基於度量路徑的均勻離散擴散影片生成方法
Uniform Discrete Diffusion with Metric Path for Video Generation
October 28, 2025
作者: Haoge Deng, Ting Pan, Fan Zhang, Yang Liu, Zhuoyan Luo, Yufeng Cui, Wenxuan Wang, Chunhua Shen, Shiguang Shan, Zhaoxiang Zhang, Xinlong Wang
cs.AI
摘要
連續空間影片生成技術發展迅速,而離散方法因誤差累積與長序列不一致性問題進展滯後。本研究重新審視離散生成建模,提出具備度量路徑的均勻離散擴散框架(URSA),這一簡潔而強大的架構成功縮小了離散方法與連續方法在可擴展影片生成領域的差距。URSA的核心在於將影片生成任務定義為離散時空標記的迭代式全局優化過程,其整合了兩項關鍵設計:線性化度量路徑與解析度相關時間步偏移機制。這些設計使URSA能高效擴展至高解析度影像合成與長時序影片生成,同時大幅減少推理所需步數。此外,我們提出非同步時序微調策略,將插值與影像轉影片等多樣化任務統一於單一模型中。在具挑戰性的影片與影像生成基準測試中,大量實驗表明URSA不僅持續超越現有離散方法,更達到與頂尖連續擴散方法相當的性能。程式碼與模型已開源於:https://github.com/baaivision/URSA
English
Continuous-space video generation has advanced rapidly, while discrete
approaches lag behind due to error accumulation and long-context inconsistency.

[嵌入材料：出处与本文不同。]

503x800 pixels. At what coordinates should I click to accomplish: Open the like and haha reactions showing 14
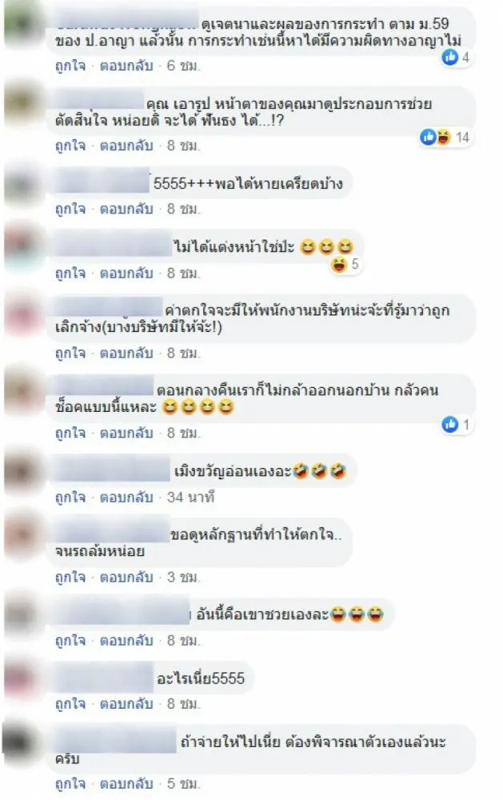pos(445,137)
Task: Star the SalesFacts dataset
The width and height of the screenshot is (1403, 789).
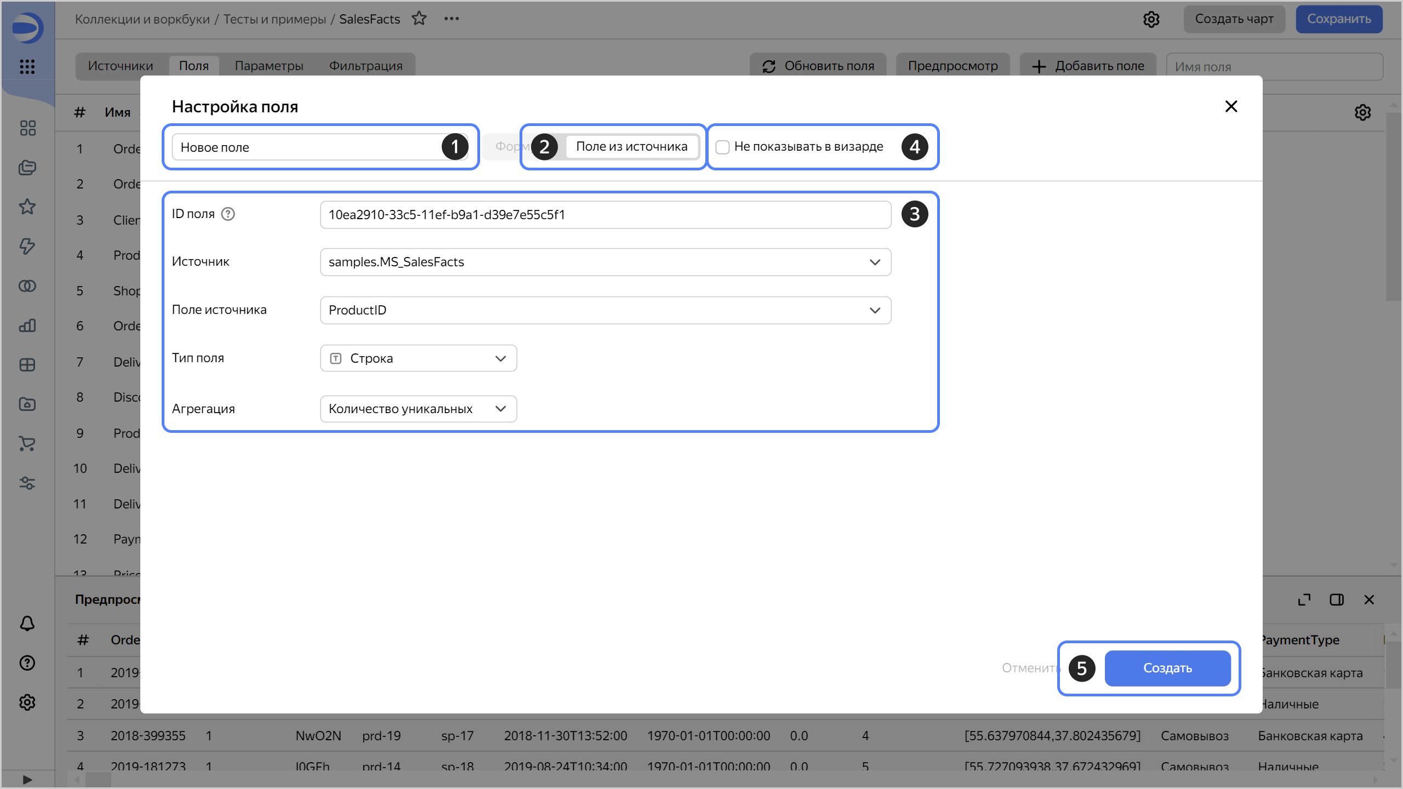Action: coord(420,18)
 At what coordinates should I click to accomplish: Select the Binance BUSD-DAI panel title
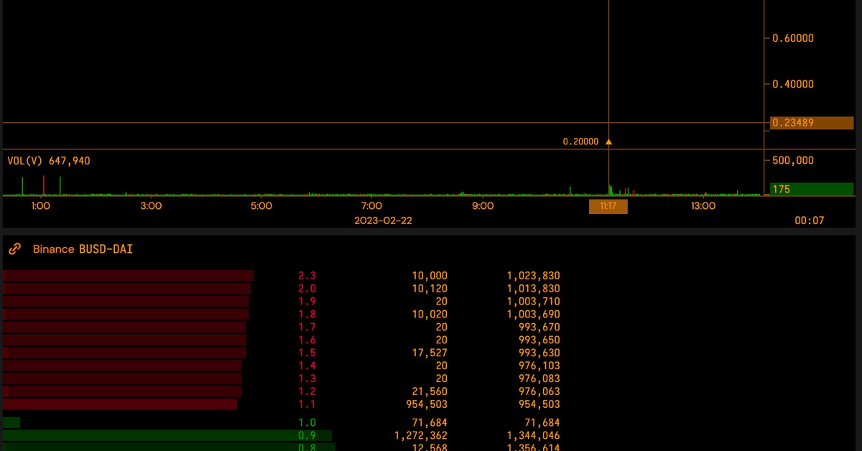[83, 249]
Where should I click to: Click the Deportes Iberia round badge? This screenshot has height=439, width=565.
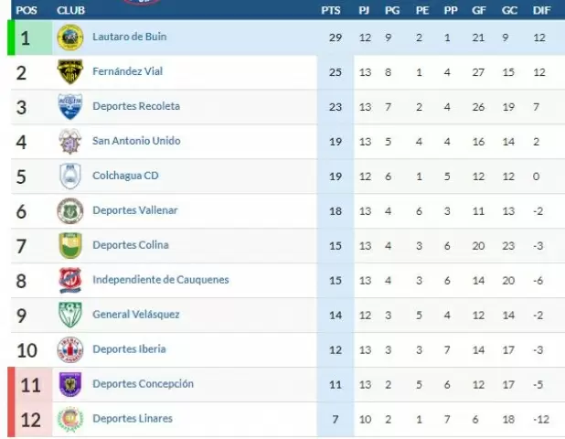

In this work, we revisit discrete generative modeling and present Uniform
discRete diffuSion with metric pAth (URSA), a simple yet powerful framework
that bridges the gap with continuous approaches for the scalable video
generation. At its core, URSA formulates the video generation task as an
iterative global refinement of discrete spatiotemporal tokens. It integrates
two key designs: a Linearized Metric Path and a Resolution-dependent Timestep
Shifting mechanism. These designs enable URSA to scale efficiently to
high-resolution image synthesis and long-duration video generation, while
requiring significantly fewer inference steps. Additionally, we introduce an
asynchronous temporal fine-tuning strategy that unifies versatile tasks within
a single model, including interpolation and image-to-video generation.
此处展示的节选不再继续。